> **YOUR TASK**:
Rescale everything from the line containing "This screenshot has width=1400, height=1030." down to the line containing "coord(256,105)", both included, and write only those lines out in full with their requests. Multiply each coordinate in the answers by 0.45, rounding to whole numbers with halves up, and leave every other number unchanged.
----------
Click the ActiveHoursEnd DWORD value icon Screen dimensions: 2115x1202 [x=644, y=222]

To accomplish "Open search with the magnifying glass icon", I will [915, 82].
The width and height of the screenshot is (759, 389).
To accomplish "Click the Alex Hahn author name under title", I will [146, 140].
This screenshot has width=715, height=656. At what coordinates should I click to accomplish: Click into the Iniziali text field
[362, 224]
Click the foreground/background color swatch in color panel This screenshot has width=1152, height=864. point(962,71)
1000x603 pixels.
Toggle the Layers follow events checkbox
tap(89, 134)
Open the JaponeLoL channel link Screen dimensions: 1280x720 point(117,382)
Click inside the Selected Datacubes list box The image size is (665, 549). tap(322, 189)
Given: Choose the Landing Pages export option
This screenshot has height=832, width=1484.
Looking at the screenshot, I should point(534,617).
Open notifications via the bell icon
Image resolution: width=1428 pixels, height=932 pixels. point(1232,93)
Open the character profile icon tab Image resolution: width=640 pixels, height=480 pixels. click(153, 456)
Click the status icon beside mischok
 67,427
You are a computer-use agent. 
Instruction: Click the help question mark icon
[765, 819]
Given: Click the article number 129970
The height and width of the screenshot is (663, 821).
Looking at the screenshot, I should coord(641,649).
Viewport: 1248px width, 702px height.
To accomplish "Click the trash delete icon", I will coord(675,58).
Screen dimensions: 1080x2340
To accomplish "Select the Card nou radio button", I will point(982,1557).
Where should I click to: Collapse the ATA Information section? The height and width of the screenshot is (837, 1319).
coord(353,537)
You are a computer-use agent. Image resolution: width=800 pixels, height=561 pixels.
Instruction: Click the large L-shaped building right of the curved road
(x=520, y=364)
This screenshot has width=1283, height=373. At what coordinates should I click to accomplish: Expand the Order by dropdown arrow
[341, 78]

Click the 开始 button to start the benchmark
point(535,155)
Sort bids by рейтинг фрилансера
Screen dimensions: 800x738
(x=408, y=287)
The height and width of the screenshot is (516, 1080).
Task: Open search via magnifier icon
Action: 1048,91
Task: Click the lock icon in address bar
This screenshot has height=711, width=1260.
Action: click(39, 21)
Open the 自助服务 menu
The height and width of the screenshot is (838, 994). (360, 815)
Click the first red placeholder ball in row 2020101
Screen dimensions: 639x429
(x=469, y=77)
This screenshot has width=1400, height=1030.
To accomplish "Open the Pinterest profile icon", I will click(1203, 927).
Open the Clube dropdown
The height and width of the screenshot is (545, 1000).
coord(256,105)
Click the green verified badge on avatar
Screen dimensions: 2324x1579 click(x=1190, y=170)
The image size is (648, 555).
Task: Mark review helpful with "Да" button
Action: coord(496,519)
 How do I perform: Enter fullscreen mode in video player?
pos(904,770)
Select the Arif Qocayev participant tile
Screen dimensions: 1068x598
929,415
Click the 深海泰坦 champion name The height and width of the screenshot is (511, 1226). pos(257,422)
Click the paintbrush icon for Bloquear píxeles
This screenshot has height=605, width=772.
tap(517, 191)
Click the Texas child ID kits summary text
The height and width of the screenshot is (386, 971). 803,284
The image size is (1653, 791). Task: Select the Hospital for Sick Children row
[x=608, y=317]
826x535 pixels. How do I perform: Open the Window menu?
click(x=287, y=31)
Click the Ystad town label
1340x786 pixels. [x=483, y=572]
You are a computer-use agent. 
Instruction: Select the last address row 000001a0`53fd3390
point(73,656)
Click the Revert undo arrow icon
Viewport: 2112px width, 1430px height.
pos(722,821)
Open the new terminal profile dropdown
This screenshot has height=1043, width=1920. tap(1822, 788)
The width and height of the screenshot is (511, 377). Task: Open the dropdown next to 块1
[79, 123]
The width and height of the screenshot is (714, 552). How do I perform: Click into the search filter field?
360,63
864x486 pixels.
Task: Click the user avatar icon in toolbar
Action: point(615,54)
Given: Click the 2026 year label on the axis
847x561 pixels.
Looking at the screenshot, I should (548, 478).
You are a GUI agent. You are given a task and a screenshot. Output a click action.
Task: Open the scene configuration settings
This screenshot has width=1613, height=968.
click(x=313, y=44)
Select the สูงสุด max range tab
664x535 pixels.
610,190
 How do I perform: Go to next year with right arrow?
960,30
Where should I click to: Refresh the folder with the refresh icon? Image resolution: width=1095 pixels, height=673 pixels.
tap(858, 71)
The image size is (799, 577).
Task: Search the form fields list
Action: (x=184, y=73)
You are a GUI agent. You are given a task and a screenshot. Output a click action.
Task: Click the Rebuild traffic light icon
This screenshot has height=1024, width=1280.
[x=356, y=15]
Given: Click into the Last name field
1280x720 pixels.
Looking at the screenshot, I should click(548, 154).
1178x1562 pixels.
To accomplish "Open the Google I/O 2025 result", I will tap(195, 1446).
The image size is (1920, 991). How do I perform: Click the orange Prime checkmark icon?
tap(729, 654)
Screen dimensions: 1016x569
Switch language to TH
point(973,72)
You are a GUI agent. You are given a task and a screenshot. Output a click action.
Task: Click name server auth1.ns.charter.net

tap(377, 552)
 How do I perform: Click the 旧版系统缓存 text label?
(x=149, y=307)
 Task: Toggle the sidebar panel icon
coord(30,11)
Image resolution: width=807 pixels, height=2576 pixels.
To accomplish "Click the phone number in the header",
----------
> **FULL ANSWER**:
This screenshot has width=1400, height=1030.
To accomplish "Open the Pinterest profile icon", I will click(541, 417).
Open the Clube dropdown
The height and width of the screenshot is (545, 1000).
coord(115,47)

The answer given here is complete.